Free-market capitalism often spurs creativity and has driven tremendous growth and innovation in every industry, including healthcare, but market forces do not always align with the public good. The successful government-led responses to polio, smallpox and other diseases showed that as a nation we could successfully invest to fill gaps where markets fail. Pharma will continue to play a major role in delivering therapeutics and vaccines, but our lack of pandemic preparedness demonstrates that profit motive alone does not always drive appropriate investment for meeting critical public needs.
This crisis is illuminating the failures of politicians and voters to prioritize public health. While spending tax dollars on government-led projects is often scrutinized and considered wasteful, it is possible to get very high-value returns for our tax dollars. The FAA’s sizeable budget, for example, is money well-spent given the undeniable safety of the U.S. aviation system and its criticality to U.S. commerce and leisure. For reference, last year’s FAA’s budget was $17.5B — 45 percent higher than that of the CDC. We have prioritized airline safety and have extremely safe air travel to show for it, but we have de-prioritized public health and due to COVID the daily death rates are averaging the equivalent of seven 737s crashing every day.
The largest reveal in this crisis has been the folly of prioritizing individual medical treatments while ignoring the critical importance of population-based science and public health. We reward expensive medications and procedures while underfunding vaccine development, surveillance and prevention.

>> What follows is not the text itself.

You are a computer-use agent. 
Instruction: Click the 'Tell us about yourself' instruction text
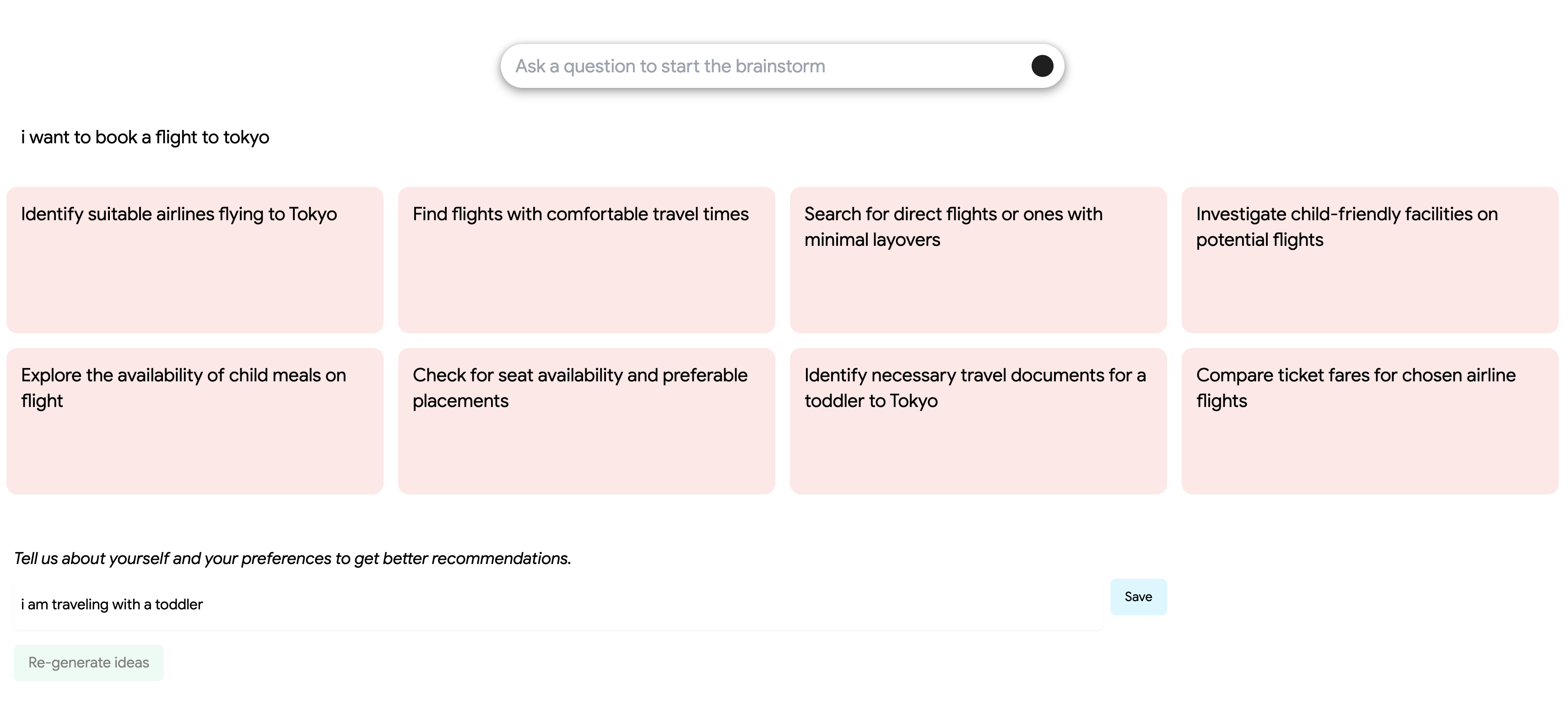point(292,559)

Imagine if we chose to spend as much on the CDC and public health preparedness as we do on airline safety. How many masks, ventilators, isolation wards, and more would that extra $5.4B have covered? Imagine the kind of robust public health surveillance and early containment that would be possible for high-risk infectious diseases and public health programs for vaccine research, nutrition, neonatal and infant health, addiction services, mental health, violence prevention, and more.

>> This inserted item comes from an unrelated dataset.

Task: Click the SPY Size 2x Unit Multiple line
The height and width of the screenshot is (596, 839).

Perhaps in the wake of COVID, public health will forever be connected to survival and death avoidance, but the fundamental shift in understanding and support for public health needs to come from us — the citizens, activists, and voters.
It is up to each of us to make our voices known by calling our representatives, voting for candidates who support public health and talking and writing every chance we get in support of this vital function. We have gotten what we paid for. We need to spend more, and we must do better.
Art Papier, M.D., is CEO of VisualDx, a University of Rochester affiliated medical informatics company. Paritosh Prasad, M.D., is an infectious disease and critical care medicine specialist, who leads the Strong Memorial Hospital ICU response to COVID-19.